### 任务说明
将下列全部条目逐行照录输出，不作任何改动。

━━━━━━

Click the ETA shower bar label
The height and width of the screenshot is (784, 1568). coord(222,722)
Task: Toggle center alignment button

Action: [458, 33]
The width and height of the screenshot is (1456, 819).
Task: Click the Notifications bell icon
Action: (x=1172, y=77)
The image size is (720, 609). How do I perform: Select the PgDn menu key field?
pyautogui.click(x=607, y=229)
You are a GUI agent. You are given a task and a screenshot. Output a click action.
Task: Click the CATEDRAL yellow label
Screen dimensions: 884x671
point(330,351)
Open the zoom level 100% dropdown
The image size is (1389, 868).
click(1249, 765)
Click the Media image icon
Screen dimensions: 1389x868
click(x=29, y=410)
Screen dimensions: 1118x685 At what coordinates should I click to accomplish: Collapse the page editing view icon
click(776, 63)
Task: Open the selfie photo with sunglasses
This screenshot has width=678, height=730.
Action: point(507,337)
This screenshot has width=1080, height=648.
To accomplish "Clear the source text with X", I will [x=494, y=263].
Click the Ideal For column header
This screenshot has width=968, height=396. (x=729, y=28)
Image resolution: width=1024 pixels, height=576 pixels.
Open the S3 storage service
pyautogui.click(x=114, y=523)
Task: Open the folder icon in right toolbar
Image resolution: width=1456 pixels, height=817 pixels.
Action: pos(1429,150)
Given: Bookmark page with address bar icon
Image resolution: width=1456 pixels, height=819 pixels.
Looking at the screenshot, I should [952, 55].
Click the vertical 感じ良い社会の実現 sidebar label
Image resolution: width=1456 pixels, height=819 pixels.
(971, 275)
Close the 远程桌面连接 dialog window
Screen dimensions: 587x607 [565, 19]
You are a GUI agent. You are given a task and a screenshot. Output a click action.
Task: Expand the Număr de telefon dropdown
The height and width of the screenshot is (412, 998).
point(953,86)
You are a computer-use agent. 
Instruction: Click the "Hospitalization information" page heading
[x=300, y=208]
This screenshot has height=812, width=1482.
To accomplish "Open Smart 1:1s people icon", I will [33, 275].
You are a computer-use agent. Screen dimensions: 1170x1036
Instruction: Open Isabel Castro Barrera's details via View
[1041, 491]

━━━━━━

### 练习输出
Click the ETA shower bar label
The height and width of the screenshot is (784, 1568). coord(222,722)
Task: Toggle center alignment button

Action: [458, 33]
The width and height of the screenshot is (1456, 819).
Task: Click the Notifications bell icon
Action: (x=1172, y=77)
The image size is (720, 609). How do I perform: Select the PgDn menu key field?
pyautogui.click(x=607, y=229)
You are a GUI agent. You are given a task and a screenshot. Output a click action.
Task: Click the CATEDRAL yellow label
Screen dimensions: 884x671
point(330,351)
Open the zoom level 100% dropdown
The image size is (1389, 868).
click(1249, 765)
Click the Media image icon
Screen dimensions: 1389x868
click(x=29, y=410)
Screen dimensions: 1118x685 At what coordinates should I click to accomplish: Collapse the page editing view icon
click(776, 63)
Task: Open the selfie photo with sunglasses
This screenshot has width=678, height=730.
Action: point(507,337)
This screenshot has width=1080, height=648.
To accomplish "Clear the source text with X", I will [x=494, y=263].
Click the Ideal For column header
This screenshot has width=968, height=396. (x=729, y=28)
Image resolution: width=1024 pixels, height=576 pixels.
Open the S3 storage service
pyautogui.click(x=114, y=523)
Task: Open the folder icon in right toolbar
Image resolution: width=1456 pixels, height=817 pixels.
Action: pos(1429,150)
Given: Bookmark page with address bar icon
Image resolution: width=1456 pixels, height=819 pixels.
Looking at the screenshot, I should [952, 55].
Click the vertical 感じ良い社会の実現 sidebar label
Image resolution: width=1456 pixels, height=819 pixels.
(971, 275)
Close the 远程桌面连接 dialog window
Screen dimensions: 587x607 [565, 19]
You are a GUI agent. You are given a task and a screenshot. Output a click action.
Task: Expand the Număr de telefon dropdown
The height and width of the screenshot is (412, 998).
point(953,86)
You are a computer-use agent. 
Instruction: Click the "Hospitalization information" page heading
[x=300, y=208]
This screenshot has height=812, width=1482.
To accomplish "Open Smart 1:1s people icon", I will [33, 275].
You are a computer-use agent. Screen dimensions: 1170x1036
Instruction: Open Isabel Castro Barrera's details via View
[1041, 491]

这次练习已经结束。